* What you are asked to do
The output should be every line below that includes the word "agent".

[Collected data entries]
------------------------------------

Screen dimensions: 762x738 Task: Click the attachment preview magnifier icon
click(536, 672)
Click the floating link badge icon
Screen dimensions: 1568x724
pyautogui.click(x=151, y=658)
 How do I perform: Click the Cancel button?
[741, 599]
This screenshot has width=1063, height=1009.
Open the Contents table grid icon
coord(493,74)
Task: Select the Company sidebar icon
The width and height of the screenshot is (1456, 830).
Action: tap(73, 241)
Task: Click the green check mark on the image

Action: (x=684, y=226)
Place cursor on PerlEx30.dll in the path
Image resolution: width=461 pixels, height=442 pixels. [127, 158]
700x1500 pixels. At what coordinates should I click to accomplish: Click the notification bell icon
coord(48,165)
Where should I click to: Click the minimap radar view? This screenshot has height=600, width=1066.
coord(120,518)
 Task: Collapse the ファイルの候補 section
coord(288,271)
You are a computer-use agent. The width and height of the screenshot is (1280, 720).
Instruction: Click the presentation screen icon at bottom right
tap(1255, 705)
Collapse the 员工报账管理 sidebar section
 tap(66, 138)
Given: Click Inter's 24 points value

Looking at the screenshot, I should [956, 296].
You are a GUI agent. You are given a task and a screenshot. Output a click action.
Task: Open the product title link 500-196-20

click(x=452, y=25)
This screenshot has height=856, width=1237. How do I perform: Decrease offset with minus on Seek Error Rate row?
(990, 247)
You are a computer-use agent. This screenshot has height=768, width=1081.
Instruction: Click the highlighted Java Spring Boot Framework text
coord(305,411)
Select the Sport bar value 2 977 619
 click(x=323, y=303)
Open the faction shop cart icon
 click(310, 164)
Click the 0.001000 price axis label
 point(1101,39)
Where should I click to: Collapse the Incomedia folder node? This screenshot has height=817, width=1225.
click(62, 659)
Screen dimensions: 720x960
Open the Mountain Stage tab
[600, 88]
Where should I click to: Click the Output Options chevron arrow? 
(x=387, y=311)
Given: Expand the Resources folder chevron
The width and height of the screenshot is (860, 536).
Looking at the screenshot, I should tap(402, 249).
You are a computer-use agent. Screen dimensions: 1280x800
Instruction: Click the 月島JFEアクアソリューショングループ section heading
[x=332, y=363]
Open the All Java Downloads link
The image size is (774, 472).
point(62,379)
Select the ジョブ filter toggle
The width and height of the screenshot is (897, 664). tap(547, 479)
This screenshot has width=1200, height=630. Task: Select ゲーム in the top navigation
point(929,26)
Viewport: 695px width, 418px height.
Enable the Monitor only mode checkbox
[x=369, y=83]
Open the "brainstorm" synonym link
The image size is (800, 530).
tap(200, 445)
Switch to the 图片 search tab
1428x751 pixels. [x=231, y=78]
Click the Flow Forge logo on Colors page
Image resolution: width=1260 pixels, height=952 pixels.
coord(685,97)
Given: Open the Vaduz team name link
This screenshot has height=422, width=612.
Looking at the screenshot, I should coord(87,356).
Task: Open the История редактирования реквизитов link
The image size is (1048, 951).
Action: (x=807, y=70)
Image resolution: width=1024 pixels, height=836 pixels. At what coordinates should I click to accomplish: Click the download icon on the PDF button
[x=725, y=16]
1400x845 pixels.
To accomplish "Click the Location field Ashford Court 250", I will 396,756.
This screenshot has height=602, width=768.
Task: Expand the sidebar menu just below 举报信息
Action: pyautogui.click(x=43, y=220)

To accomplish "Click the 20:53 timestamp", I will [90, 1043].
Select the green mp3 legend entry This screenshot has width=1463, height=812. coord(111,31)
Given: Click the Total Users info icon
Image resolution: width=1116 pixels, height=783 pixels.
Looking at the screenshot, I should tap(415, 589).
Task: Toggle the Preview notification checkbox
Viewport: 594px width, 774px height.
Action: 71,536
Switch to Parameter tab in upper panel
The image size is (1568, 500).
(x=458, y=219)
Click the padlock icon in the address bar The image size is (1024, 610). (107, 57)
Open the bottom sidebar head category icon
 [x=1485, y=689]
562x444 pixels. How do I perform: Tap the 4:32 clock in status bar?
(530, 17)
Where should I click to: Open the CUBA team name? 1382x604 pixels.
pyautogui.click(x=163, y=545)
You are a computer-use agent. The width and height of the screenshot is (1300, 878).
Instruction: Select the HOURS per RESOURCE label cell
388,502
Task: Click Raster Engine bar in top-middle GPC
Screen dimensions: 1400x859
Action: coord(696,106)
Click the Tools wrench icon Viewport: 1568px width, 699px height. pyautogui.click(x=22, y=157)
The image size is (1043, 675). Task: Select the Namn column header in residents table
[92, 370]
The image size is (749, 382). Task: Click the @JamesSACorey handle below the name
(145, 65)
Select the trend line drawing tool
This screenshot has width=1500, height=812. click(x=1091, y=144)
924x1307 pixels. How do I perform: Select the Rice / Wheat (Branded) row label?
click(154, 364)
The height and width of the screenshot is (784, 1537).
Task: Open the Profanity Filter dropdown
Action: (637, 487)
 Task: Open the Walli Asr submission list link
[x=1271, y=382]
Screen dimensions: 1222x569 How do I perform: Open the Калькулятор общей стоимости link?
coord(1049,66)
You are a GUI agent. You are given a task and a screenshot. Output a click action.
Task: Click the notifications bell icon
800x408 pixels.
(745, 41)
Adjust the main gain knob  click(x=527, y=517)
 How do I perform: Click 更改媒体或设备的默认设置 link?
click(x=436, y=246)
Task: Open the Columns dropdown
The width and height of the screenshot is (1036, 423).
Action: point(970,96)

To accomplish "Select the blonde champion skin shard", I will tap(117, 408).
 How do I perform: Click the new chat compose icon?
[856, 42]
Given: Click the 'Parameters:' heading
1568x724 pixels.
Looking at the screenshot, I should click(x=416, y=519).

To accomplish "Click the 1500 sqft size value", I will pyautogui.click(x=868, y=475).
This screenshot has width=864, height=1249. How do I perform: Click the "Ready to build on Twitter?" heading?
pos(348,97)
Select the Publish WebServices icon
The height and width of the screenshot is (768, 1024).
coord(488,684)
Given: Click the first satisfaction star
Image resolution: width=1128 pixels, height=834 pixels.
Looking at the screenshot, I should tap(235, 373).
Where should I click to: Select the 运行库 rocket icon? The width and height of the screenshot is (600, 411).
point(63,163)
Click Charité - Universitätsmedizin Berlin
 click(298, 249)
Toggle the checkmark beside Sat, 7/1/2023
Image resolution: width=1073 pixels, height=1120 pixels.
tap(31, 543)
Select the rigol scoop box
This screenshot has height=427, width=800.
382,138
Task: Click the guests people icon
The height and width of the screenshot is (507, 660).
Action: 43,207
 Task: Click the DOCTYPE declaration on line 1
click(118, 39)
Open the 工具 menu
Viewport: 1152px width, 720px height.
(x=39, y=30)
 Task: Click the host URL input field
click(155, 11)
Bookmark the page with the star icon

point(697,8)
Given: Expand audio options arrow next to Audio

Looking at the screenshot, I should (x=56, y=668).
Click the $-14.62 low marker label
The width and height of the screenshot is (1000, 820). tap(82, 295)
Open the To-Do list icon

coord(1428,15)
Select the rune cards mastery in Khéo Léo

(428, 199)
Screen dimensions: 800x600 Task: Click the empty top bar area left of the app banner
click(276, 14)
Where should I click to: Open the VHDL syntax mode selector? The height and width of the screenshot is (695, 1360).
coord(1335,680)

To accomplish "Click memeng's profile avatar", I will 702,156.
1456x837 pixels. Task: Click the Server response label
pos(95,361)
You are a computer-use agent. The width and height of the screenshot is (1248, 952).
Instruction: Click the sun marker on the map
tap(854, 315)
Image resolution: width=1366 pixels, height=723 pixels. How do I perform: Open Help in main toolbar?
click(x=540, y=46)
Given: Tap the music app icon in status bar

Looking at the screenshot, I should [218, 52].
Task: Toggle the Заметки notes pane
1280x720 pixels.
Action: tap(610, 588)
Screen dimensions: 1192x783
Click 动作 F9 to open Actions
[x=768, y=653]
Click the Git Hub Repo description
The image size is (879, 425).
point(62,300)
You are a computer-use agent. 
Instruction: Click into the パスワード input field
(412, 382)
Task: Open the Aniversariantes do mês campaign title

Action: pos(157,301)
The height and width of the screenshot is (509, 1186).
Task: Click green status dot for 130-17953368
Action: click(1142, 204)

------------------------------------

* Response to the task
You are a computer-use agent. The width and height of the screenshot is (1280, 720).
You are a GUI agent. You are given a task and a screenshot. Output a click action.
You are a computer-use agent. This screenshot has height=768, width=1081.
You are a computer-use agent. Screen dimensions: 1280x800
You are a computer-use agent. The width and height of the screenshot is (1300, 878).
You are a GUI agent. You are given a task and a screenshot. Output a click action.
You are a computer-use agent. The width and height of the screenshot is (1248, 952).
You are a computer-use agent. 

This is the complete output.